Pola pikir yang menganggap anak pintar main gadget adalah hal yang membanggakan, harus ditepis jauh – jauh. Beragam dampak keranjingan gadget, nyatanya berpengaruh langsung pada mental dan perkembangan anak, hingga anak beranjak dewasa.
Menurut psikolog anak RS Awal Bros Batam, Maryana, Mpsi, Psi mengatakan, pola fikir beginilah yang salah “gadget memang bermanfaat untuk perkembangan anak, tapi tidak boleh berlebihan. Harus ada aturan,” kata Maryana. Anak jangan sampai menjadi screen addict. Screen addict yang dimaksud lebih kepada kecanduan menatap layar, baik ponsel, tablet ataupun televisi. Dia menjelaskan, layar apapun bentuknay tidak statis. Ada gambar yang terus bergerak.
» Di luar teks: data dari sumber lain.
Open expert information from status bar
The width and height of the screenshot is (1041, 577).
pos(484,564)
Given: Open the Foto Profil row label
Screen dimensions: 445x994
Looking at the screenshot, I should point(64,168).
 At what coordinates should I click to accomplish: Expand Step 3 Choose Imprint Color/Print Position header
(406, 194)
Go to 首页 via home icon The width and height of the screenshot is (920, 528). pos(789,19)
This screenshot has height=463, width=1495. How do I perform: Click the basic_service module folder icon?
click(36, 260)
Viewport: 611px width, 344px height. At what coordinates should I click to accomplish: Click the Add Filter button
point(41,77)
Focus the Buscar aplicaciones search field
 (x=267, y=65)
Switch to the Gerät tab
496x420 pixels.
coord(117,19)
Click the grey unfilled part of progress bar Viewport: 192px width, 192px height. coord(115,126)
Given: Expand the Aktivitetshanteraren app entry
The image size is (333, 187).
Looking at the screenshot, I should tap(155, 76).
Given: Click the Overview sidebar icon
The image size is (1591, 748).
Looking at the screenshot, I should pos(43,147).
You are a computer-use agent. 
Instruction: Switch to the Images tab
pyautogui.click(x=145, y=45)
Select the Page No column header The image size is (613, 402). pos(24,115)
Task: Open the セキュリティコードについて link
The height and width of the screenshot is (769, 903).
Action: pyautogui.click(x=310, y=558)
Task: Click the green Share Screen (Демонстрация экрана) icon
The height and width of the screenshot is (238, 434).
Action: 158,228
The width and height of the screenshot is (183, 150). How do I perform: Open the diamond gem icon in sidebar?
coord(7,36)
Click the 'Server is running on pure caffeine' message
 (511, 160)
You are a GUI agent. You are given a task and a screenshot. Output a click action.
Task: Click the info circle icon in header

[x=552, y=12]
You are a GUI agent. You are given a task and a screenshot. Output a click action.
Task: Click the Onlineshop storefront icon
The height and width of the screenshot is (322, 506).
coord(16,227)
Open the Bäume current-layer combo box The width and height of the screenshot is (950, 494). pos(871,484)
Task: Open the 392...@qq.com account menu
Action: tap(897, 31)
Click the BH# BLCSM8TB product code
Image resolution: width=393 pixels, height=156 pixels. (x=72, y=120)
Hal ini yang mnejadi candu bagi anak “anak yang candu dengan gadget biasanya tidak suka membaca buku yang sifatnya visual statis,” jelasnya.
Namun, sudah dipastikan anak yang memiliki hobi membaca punya konsentrasi dan focus yang baik dibandingkan anak yang kerajingan gadget. Belum lagi konten dan games ataupun tontonan yang kurang baik “ hal ini yang seringkali memicu adanya kekerasan, bullying, dan beragam tindakan anak yang susah di control,” ucapnya.
Paparan tontonan dan permainan ini juga memicu anak jadi kurang memiliki rasa empati dan simpati terhadap lingkungan sosialnya. “ mereka dibuat enjoy dengan permainan dan tontonan tersebut, sehingga kata orang jadi lebih bebal,” kata Maryana.
Tidur tidak nyenyak, nafsu makan berkurang, kurangnya motivasi belajar, jadi lbeih agresif, adalah candu gadget. Orangtua baru sadar kalau sudah dampak ini terasa. Lalu, bagaimanba orangtua menyikapi hal ini? Maryana mengatakan orangtua harus tegas, tega mnegurangi intensitas anak bermain gadget adalah jalan satu – satunya. Jangan pernah berfikir, untuk membelikan anak gadget pribadi, batasi waktu bermainnya. “Anak usia dibawah dua tahun tidak boleh terpapar gadget. Diatas dua tahun batasi hanya satu jam sehari, total waktu bermain smartphone dan menoton televisi,” tegasnya.
Maryana juga mengomentari orang tua yang merasa bangga ketika anaknya bermain gadget. Gadget memang dirancang user friendly alias memudahkan penggunanya, jadi sudah pasti anak bisa memahaminya. Tapi, pengaruhnya terjadi karena mental anak. “Screen addict ini memang interaktif tapi polanya satu arah. Anak akan susah berinteraksi dengan lingkungan nyata. Jadi kurang empati dan simpati. Cuek dengan lingkunagnnya,” ujarnya.
Mungkin banyak kasus kenakalan remaja itulah contoh nyatanya. Scren addict ini pengaruhnya jangka Panjang. Dua faktor penyebab tindakan criminal pada anak, satu akrena faktor ekonomi, kedua karena kejar gaya hidup dan foya – foya. “ Normanya tidak terbentuk sejak kecil. Tidak ada petimbangan ketika hendak melakukan tindakan yang merugikan dirinya atau orang lain,” katanya. Kembali, orang tua harus tega dan siap menghadapi rengekan anak akibat aturan pembatasan gadget tersebut. “Seperti ini, batasi penggunaannya perhari. Buka kurangi harinya, karena selalu ada efek balas dendam pada anak yang menerima aturan larangan main gadget dihari sekolah. Mereka akan puas bermain di hari sabtu dan minggu di ahri libur sekolah,” ungkap Maryana.
Buat jadwal Bersama anak, misalnya jadwal menonton atau bermain bersama. Orangtua merupakan role modeanak dirumah. Mereka akan mencotoh orangtuanya. Karena itu, orangtua harus mengurangi penggunaan gadget ketika sedang didalam rumah. “Minimal ketika pulang kerja sampai anak tertidur lelap,” ucapnya
Orangtua menurut Maryana tidak perlu khawatrikan anak akan terpaparnya asiknya main gadget dari lingkunga sekitar. Tidak perlu takut tuntutan jaman, menghambat perkembangan diri anak. Anak sejatinya akan belajar pada waktunya. Orang tua utamanya membentuk hubungan dan mental anak. Ketika anak sudah bisa di control di rumah, mereka akan bisa lebih siap menghadapi perkembangan jaman. “Peran orang tua dirumah yang menjadi penentunya. Tidak perlu takut pengaruh candu gadget dari luar,” uajrnya.